# Problem description:
Reproduce all lines of the listing below in which the word "elettrico" occurs.

# Source records:
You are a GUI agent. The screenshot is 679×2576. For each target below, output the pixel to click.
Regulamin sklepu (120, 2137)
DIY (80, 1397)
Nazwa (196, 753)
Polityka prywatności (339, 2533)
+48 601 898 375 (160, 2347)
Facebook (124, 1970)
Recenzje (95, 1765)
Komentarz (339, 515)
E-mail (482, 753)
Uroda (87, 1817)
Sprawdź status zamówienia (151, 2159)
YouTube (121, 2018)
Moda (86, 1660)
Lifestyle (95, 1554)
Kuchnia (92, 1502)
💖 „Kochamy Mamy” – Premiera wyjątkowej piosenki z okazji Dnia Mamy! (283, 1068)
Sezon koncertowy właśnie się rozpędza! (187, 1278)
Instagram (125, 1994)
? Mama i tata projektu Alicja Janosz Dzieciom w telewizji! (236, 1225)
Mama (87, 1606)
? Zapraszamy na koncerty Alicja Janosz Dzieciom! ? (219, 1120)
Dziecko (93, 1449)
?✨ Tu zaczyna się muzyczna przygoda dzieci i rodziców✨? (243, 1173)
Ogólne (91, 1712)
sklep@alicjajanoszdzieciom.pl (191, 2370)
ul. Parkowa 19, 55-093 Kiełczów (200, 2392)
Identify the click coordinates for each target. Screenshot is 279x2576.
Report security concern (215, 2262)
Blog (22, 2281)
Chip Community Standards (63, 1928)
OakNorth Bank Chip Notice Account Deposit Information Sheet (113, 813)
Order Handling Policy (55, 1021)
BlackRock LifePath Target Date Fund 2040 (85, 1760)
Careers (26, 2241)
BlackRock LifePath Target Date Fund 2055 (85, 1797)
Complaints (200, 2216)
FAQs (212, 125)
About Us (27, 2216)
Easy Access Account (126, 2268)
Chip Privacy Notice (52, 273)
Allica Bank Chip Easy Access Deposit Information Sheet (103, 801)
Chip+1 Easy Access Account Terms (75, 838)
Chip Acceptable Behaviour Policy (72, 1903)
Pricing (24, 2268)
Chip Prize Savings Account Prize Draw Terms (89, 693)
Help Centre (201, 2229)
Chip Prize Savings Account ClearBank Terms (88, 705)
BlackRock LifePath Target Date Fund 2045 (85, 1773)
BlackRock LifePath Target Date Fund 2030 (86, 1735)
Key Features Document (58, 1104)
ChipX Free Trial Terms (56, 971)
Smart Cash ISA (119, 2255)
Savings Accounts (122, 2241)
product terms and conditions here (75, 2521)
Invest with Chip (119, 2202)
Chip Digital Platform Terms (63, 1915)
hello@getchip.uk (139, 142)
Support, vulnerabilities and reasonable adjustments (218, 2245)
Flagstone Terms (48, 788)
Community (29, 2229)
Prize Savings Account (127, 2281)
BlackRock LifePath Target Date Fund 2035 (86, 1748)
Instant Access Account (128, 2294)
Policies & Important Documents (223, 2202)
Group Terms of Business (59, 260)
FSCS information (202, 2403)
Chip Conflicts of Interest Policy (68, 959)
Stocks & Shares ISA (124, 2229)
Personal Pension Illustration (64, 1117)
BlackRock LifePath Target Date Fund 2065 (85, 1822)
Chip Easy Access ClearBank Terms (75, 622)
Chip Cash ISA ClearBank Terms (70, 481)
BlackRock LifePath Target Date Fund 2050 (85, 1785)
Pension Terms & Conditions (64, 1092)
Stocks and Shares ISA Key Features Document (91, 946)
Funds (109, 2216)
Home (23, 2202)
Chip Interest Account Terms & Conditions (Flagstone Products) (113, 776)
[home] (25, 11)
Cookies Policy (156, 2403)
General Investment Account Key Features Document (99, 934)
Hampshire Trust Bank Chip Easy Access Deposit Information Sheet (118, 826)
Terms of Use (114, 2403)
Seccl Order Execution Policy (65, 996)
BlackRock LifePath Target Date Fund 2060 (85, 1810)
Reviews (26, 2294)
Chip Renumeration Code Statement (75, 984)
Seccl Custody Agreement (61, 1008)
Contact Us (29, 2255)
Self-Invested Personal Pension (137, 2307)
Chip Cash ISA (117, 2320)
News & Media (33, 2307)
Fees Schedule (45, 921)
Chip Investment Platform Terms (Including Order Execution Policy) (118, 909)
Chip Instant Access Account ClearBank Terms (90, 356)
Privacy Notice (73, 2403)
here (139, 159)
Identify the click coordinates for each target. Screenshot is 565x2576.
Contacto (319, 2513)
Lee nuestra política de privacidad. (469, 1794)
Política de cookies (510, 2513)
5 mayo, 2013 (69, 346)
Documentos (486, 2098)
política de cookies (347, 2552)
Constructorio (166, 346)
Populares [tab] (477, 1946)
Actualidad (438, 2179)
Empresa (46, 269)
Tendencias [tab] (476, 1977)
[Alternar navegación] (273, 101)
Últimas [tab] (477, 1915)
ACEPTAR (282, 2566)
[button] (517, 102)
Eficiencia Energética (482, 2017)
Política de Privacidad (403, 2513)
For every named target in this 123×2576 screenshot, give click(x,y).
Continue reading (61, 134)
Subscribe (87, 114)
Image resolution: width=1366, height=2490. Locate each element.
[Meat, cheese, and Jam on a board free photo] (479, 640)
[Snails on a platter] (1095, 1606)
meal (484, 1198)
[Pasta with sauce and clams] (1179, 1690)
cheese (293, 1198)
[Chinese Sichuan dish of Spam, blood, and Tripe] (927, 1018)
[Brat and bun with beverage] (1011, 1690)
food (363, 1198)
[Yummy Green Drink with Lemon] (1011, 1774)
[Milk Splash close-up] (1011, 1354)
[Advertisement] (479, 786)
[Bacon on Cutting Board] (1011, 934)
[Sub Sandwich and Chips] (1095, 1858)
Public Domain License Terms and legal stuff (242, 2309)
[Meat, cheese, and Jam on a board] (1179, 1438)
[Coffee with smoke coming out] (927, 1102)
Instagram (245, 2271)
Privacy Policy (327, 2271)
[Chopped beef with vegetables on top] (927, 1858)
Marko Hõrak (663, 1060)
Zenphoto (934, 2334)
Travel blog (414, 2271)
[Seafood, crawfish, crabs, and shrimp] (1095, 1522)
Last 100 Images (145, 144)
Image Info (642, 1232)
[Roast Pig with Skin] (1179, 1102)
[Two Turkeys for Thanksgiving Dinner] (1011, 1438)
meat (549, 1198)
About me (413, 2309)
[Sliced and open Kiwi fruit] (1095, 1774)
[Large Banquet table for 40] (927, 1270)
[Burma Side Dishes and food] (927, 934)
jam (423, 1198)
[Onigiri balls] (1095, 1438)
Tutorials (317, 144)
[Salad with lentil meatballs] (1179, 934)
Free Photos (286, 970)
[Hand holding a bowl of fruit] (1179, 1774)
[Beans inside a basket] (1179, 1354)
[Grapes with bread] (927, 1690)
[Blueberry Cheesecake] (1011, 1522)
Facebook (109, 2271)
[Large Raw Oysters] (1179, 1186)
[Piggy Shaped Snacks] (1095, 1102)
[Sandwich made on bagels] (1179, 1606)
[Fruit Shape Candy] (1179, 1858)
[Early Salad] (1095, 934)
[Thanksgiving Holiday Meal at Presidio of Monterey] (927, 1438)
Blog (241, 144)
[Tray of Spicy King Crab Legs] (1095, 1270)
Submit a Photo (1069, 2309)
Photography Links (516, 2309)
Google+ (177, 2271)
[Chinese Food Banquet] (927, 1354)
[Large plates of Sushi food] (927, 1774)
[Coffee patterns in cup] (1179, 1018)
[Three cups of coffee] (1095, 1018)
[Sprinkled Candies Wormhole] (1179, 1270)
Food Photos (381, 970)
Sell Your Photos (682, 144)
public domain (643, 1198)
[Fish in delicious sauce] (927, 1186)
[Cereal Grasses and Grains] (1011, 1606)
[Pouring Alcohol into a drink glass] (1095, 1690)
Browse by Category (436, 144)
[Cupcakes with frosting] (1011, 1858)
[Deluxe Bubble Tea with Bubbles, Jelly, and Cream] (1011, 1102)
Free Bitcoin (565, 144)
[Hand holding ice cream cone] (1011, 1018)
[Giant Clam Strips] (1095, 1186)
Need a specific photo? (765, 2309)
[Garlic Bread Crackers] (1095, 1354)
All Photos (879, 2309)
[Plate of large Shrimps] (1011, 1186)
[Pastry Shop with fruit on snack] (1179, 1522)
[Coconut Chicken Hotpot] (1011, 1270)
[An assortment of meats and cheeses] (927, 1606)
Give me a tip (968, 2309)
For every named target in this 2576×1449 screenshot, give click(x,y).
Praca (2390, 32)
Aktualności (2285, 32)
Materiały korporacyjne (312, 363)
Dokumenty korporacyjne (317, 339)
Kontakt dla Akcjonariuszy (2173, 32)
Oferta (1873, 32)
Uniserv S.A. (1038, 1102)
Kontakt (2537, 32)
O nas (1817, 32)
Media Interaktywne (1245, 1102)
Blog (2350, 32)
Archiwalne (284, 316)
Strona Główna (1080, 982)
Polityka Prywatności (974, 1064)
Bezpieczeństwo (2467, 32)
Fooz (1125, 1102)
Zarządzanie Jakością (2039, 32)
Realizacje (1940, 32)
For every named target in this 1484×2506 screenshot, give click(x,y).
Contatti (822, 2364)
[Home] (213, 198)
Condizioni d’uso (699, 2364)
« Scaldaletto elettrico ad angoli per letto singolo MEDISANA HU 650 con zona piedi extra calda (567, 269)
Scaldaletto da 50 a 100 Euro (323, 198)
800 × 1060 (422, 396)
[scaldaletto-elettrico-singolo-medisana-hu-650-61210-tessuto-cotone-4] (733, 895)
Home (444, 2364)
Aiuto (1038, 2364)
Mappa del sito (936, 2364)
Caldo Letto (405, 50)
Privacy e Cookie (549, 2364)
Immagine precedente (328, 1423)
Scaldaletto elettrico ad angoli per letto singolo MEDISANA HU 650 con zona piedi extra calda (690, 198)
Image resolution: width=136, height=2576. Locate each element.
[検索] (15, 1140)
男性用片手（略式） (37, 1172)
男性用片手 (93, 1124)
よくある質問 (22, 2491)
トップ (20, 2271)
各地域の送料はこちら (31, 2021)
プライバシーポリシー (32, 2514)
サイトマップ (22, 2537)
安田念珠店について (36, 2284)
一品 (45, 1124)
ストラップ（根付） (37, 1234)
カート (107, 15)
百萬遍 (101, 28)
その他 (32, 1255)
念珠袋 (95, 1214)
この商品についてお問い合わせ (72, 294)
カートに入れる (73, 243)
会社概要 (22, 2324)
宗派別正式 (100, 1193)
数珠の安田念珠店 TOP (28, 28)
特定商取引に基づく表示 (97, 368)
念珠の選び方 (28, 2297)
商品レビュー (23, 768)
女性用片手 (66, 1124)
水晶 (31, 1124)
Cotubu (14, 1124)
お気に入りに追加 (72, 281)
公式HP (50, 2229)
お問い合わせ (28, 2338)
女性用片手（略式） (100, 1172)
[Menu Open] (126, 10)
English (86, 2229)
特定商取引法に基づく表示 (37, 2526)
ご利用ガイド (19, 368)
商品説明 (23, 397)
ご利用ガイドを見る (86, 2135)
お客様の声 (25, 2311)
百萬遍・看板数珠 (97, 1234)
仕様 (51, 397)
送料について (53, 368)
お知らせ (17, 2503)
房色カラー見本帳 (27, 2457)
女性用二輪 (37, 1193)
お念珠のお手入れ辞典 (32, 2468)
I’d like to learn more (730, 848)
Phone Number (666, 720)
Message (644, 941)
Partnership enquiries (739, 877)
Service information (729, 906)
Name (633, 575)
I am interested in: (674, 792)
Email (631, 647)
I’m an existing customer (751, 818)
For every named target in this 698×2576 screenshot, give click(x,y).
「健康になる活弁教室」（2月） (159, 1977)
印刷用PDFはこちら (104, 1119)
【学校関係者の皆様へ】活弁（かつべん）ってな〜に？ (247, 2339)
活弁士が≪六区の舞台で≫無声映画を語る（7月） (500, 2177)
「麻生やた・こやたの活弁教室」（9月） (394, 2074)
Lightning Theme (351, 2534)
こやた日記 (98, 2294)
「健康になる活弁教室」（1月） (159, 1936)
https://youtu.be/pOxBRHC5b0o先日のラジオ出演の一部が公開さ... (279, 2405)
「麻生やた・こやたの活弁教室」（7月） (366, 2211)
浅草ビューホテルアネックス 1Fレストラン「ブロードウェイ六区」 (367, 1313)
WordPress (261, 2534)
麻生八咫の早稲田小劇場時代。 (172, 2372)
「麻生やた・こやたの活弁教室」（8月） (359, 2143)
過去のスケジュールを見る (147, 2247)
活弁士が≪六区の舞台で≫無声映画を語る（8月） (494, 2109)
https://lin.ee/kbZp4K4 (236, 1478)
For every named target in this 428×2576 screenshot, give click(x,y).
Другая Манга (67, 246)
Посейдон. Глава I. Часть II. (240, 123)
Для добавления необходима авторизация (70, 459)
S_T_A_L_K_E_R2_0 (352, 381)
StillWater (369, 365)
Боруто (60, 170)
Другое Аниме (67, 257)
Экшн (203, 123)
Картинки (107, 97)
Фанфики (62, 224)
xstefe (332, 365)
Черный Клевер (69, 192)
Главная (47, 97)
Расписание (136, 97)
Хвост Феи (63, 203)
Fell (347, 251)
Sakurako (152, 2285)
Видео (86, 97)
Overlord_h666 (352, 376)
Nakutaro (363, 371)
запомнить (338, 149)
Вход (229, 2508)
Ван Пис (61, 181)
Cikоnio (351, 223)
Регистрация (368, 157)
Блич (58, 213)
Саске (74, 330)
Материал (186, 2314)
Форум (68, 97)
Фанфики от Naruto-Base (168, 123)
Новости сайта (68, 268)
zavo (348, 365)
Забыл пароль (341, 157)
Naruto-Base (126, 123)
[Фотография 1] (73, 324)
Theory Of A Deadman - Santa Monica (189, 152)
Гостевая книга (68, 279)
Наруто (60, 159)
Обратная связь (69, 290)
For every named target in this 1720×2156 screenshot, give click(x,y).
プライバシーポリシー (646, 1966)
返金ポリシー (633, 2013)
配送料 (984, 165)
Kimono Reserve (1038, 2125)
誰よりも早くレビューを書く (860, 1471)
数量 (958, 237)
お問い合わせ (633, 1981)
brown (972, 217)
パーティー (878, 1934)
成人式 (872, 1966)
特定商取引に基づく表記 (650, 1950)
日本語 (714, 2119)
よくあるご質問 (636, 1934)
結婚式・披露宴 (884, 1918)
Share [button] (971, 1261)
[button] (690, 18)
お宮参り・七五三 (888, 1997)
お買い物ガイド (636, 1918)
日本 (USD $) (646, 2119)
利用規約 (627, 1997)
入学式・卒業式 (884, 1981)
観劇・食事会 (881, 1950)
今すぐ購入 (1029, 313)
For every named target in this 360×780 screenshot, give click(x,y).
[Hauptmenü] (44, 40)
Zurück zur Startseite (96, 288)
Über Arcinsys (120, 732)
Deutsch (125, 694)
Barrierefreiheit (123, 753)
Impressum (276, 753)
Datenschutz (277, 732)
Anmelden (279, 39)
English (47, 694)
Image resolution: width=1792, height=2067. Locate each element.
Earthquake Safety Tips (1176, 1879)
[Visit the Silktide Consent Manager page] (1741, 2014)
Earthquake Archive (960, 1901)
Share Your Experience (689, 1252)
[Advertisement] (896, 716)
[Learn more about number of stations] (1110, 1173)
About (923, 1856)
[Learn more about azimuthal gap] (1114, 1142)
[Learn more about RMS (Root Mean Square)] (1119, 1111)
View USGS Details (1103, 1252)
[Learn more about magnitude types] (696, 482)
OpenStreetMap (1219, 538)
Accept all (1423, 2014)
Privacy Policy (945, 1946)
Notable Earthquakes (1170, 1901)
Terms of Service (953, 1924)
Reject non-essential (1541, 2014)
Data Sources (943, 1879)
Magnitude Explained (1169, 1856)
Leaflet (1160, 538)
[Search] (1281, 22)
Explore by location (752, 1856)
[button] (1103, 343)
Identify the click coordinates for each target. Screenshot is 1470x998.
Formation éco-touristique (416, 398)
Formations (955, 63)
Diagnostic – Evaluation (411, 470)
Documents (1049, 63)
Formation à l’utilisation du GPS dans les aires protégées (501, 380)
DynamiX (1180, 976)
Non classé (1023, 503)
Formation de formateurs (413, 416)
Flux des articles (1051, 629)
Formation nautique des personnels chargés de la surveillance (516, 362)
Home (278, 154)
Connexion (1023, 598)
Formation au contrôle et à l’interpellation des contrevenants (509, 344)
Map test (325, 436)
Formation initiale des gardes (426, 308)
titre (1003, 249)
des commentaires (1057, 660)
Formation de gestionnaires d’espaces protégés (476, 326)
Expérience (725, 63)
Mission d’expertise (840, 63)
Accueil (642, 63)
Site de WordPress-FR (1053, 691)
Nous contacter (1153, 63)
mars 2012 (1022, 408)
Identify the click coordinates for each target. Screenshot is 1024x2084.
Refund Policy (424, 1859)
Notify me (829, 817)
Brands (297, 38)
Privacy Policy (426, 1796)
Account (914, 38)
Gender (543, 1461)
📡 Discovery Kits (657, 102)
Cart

# Result:
« Scaldaletto elettrico ad angoli per letto singolo MEDISANA HU 650 con zona piedi extra calda (567, 269)
[scaldaletto-elettrico-singolo-medisana-hu-650-61210-tessuto-cotone-4] (733, 895)
Scaldaletto elettrico ad angoli per letto singolo MEDISANA HU 650 con zona piedi extra calda (690, 198)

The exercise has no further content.